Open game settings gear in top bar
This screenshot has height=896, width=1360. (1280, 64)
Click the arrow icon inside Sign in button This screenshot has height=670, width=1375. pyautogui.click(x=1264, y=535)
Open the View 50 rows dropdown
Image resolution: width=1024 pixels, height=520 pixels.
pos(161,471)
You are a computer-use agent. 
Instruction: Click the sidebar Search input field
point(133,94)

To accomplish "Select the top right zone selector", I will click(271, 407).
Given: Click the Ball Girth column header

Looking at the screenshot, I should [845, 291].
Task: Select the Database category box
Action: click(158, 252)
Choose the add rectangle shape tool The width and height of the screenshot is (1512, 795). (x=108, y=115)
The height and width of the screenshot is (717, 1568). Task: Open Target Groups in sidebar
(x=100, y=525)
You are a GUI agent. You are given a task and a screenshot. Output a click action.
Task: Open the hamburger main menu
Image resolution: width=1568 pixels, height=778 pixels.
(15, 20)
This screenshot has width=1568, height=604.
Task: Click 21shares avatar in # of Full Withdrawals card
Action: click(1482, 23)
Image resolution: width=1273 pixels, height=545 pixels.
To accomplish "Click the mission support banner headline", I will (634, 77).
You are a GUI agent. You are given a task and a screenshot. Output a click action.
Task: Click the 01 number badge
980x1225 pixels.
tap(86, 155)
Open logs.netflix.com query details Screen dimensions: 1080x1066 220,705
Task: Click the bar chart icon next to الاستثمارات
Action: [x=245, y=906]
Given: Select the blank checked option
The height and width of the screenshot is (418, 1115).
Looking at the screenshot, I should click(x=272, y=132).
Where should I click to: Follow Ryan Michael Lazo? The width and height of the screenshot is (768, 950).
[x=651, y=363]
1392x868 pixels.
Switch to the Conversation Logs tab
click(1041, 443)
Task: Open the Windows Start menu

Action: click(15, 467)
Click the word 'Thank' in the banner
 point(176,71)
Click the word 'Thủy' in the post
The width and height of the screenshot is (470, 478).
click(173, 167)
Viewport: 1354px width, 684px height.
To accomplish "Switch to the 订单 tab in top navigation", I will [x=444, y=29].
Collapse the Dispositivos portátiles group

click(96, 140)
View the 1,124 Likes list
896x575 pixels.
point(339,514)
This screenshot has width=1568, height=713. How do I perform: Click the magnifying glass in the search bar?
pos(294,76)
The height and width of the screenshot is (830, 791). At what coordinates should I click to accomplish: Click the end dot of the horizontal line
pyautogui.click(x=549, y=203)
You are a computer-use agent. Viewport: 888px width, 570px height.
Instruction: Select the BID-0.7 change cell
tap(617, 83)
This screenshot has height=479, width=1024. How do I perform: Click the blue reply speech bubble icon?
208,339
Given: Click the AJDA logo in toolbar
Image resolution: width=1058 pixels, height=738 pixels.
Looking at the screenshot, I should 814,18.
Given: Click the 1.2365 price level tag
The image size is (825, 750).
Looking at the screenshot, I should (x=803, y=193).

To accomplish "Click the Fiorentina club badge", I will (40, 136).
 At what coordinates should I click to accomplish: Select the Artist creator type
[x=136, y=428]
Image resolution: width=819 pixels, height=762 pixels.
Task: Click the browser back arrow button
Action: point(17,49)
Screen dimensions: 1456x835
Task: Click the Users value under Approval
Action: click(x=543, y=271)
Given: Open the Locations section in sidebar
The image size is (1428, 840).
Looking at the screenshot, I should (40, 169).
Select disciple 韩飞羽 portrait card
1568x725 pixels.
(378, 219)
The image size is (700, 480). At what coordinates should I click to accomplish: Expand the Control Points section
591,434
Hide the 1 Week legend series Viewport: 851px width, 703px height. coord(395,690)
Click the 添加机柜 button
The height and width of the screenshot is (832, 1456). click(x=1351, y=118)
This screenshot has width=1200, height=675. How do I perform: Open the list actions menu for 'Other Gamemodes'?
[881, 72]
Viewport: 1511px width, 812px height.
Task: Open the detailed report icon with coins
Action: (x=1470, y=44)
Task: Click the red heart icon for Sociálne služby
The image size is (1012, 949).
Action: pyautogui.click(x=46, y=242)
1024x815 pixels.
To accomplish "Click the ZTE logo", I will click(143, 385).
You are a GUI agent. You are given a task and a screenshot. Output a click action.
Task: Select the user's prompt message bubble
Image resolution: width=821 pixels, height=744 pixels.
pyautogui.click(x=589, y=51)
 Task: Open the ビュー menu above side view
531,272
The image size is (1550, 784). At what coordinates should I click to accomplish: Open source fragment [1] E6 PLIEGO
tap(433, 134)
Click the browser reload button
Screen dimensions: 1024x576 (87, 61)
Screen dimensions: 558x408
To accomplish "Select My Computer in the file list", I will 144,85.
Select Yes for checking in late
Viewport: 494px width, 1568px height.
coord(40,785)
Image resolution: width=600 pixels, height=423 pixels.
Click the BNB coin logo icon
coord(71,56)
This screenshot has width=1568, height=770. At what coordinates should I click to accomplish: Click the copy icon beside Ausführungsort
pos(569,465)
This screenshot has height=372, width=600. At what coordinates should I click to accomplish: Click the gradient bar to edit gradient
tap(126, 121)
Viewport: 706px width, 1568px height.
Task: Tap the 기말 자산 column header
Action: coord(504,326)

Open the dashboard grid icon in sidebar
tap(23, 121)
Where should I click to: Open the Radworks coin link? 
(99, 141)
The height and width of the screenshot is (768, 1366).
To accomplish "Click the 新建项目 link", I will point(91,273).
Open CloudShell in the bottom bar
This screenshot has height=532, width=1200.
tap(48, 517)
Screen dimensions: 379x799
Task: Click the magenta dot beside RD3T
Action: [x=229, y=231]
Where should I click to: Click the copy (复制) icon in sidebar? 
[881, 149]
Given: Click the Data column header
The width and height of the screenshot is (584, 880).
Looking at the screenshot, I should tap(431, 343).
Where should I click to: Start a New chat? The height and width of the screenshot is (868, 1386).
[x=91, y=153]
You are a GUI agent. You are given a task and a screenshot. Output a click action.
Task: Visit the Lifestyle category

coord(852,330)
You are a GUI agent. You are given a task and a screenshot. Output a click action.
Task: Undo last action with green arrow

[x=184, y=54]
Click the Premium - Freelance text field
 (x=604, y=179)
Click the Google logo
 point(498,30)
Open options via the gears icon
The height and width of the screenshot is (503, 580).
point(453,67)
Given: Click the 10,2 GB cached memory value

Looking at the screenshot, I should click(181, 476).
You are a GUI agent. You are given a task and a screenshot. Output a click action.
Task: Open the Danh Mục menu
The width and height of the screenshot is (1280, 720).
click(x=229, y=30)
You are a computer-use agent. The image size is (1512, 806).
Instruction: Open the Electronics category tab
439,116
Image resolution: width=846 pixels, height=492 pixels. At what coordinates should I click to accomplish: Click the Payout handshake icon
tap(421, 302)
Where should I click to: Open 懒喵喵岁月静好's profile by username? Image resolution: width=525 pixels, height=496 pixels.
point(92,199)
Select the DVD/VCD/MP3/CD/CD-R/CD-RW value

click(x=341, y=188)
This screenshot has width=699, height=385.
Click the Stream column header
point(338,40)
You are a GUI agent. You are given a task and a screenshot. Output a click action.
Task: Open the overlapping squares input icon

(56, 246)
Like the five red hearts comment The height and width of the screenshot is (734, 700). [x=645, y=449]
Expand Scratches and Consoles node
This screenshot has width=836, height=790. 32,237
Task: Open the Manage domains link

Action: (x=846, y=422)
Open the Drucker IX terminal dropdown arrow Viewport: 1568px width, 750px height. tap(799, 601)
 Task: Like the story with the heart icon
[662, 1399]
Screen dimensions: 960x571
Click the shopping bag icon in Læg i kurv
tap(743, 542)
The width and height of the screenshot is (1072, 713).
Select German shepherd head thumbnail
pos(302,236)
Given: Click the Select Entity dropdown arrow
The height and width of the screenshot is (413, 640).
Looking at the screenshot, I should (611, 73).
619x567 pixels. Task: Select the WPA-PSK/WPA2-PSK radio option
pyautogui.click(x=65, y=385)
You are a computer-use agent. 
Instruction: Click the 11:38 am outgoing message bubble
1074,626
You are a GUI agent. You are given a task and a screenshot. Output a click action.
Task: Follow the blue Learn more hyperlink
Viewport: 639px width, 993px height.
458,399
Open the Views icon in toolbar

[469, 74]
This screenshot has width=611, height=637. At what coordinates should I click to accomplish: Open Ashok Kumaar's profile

Your objective:
An answer is complete only when it holds every line above containing the string "badge".

Output for this exercise:
Task: Click the 01 number badge
To accomplish "Click the Fiorentina club badge", I will (40, 136).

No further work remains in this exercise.